The battery consisted of twelve 6-inch breech-loading rifles, four 6-pounder rapid firing, four 3-pounder rapid firing, two 1 -pounder rapid firing guns, three 37 millimeter revolving cannon and 4 Gatlings.
She had horizontal twin-screw, triple-expansion engines with cylinders of 38, 58, and 86 inches diameters, with stroke of pistons of 40 inches. She has four boilers, each of 14 feet diameter and 20 feet length. Pressure, 160 Ibs. Propellers of 14 feet, 6 inches diameter, 21 feet maximum, 18-1/2 feet minimum, and 20 feet mean pitch. Revolutions, 125.
The PHILADELPHIA was launched September 7, 1889. Her trial trip was had in June, 1890, off the coast of Long Island. She sailed from the Shipyard August 5, 1890. The vessel for more than four hours developed a speed six hundred and seventy-eight thousandths of a knot in excess of what was guaranteed, earning bonus for her builders, $135,600.00. Of this amount $35,600 was withheld by the Government, in consequence of a ruling by the Navy Department that only complete quarter knots could be recognized as a basis of premium.

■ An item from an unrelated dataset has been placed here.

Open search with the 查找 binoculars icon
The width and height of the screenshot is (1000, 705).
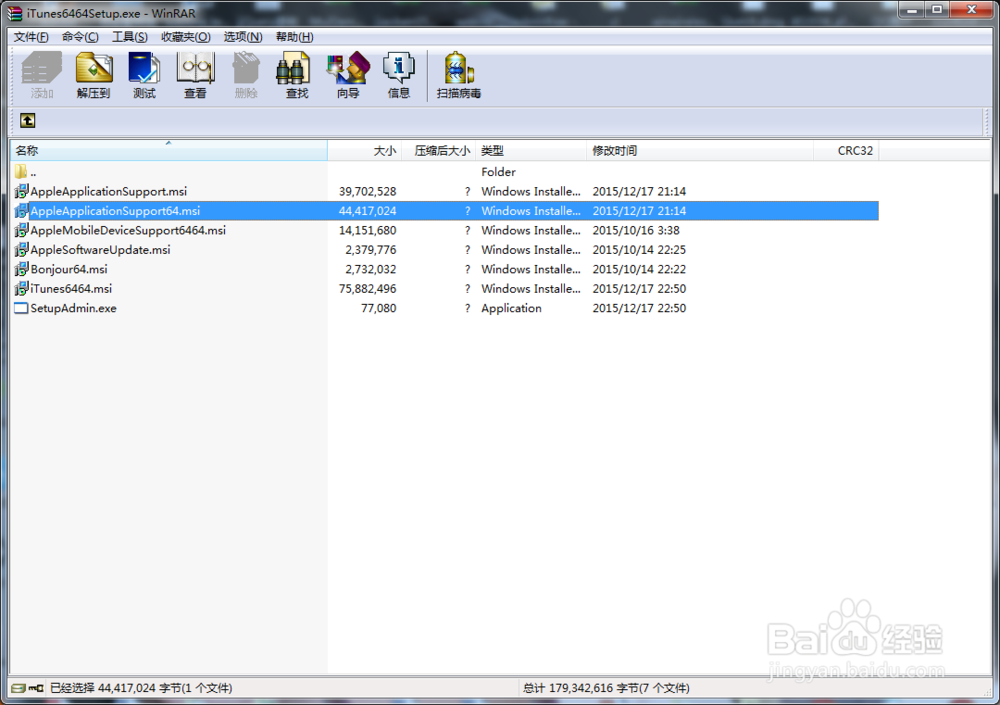click(294, 75)
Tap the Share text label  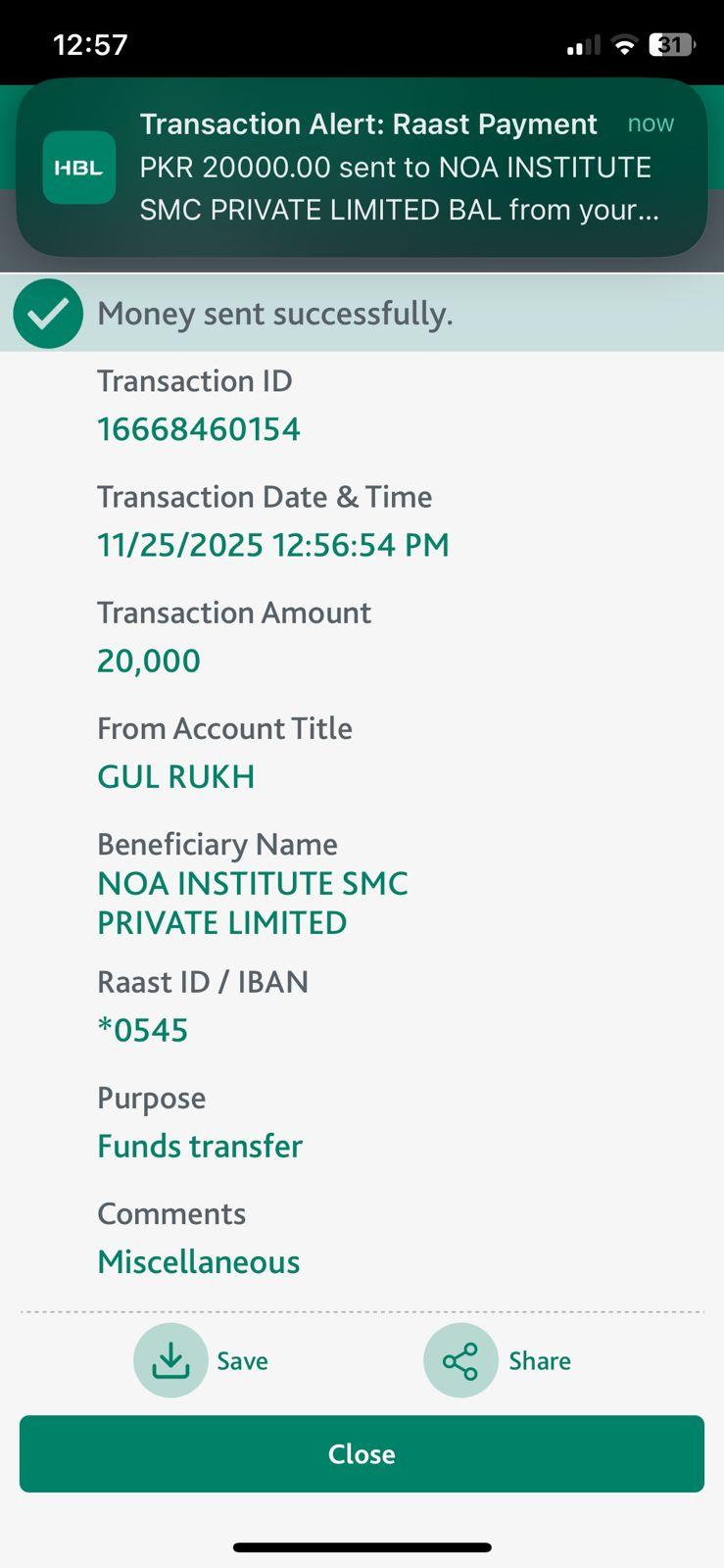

Commissioned in July 1890, the protected cruisers followed the general arrangement typical of sailing ships, with all armament carried in broadside positions. Newark (Cruiser # 1) and San Francisco (Cruiser # 5) served in the Atlantic and Caribbean theatres during the Spanish-American War. Baltimore (Cruiser # 3) was in the Asiatic Squadron and participated in the Battle of Manila Bay.

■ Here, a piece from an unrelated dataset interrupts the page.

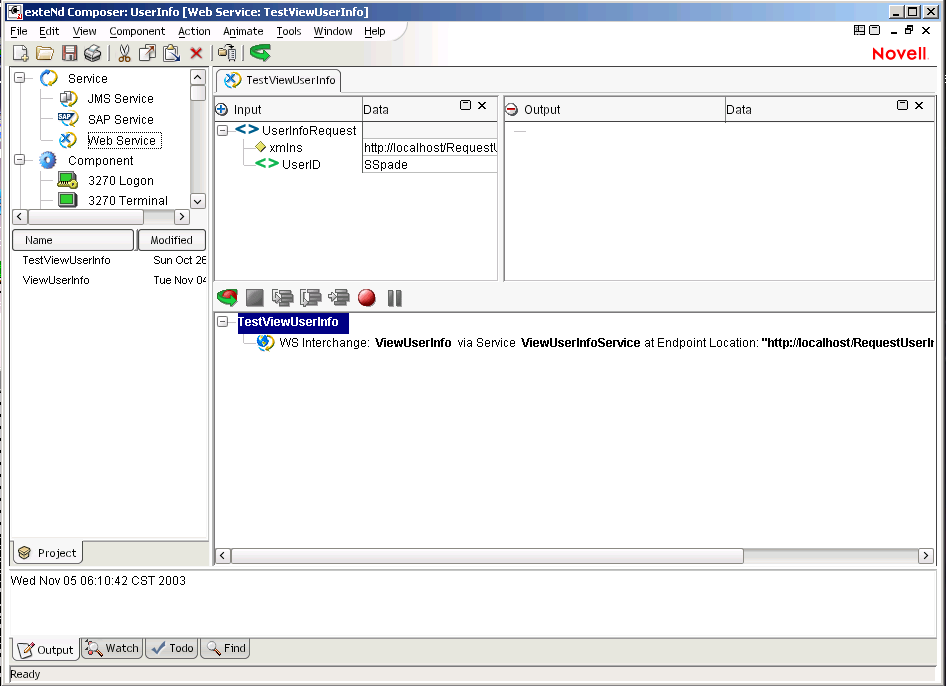Click the Print toolbar icon
Screen dimensions: 946x686
(x=93, y=53)
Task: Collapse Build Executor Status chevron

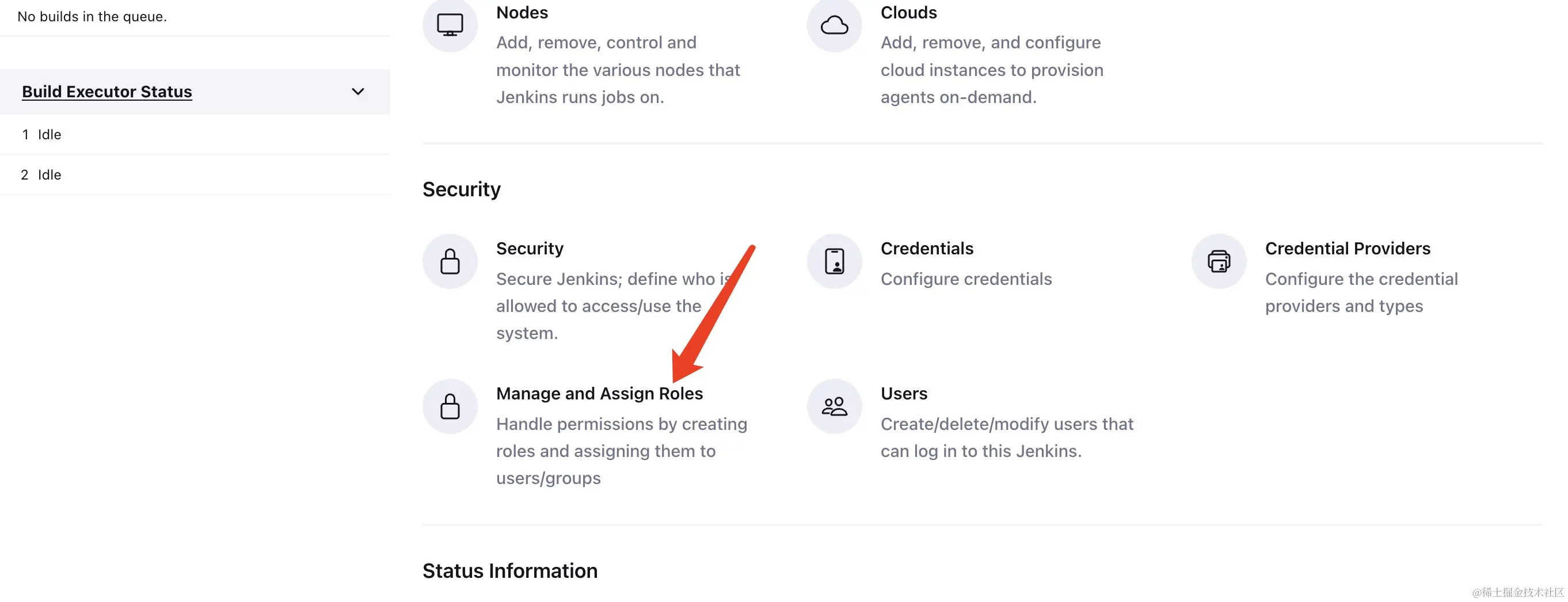Action: pos(358,92)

On completion of her trials, the PHILADELPHIA was commissioned under command of Captain Frederick Rogers, and hoisted the flag of Rear Admiral Bancroft Gherardi, as Flagship of the North Atlantic Squadron. In that capacity she cruised principally on our own coasts and in the West Indies. She took part in the Columbian Review, carrying the flag of Rear Admiral Gherardi, the Commander-in-Chief. Upon the conclusion of those ceremonies, the PHILADELPHIA was ordered to the Pacific Station as Flagship, and proceeded at once from New York, via the Straits of Magellan, to Honolulu. The noteworthy event of this voyage was the longest run on one coaling ever made by an American man-of-war without sail-power and under steam alone. In this respect the machinery of the PHILADELPHIA held the record for cruising economy and coal endurance over all other ships of her class and date.
Philadelphia (Cruiser # 4), a Pacific Squadron ship, took part in the occupation of Hawaii. She served in the Atlantic until 1893, then joined the Pacific Station, remaining there to the end of her Navy career. In 1898, she represented the United States at ceremonies marking the annexation of the Hawaiian Islands and was involved in combat operations in Samoa the following year. Late in 1898 intertribal warfare broke out in the Samoan Islands, which was jointly administered by the United States, Great Britain, and Germany. American and British landing parties, the former from the protected cruiser USS Philadelphia (C 4), was put ashore to guard their consulates. On 01 April 1899, an Anglo-American patrol was ambushed in the jungle near Apia, on Upola Island. Four Americans and three British are killed and seven wounded.
Philadelphia became a stationary receiving ship at Puget Sound Navy Yard in 1904, serving in this and related roles until struck from the Navy List in November 1926. She had been redesignated IX-24 in 1920 and was sold in 1927.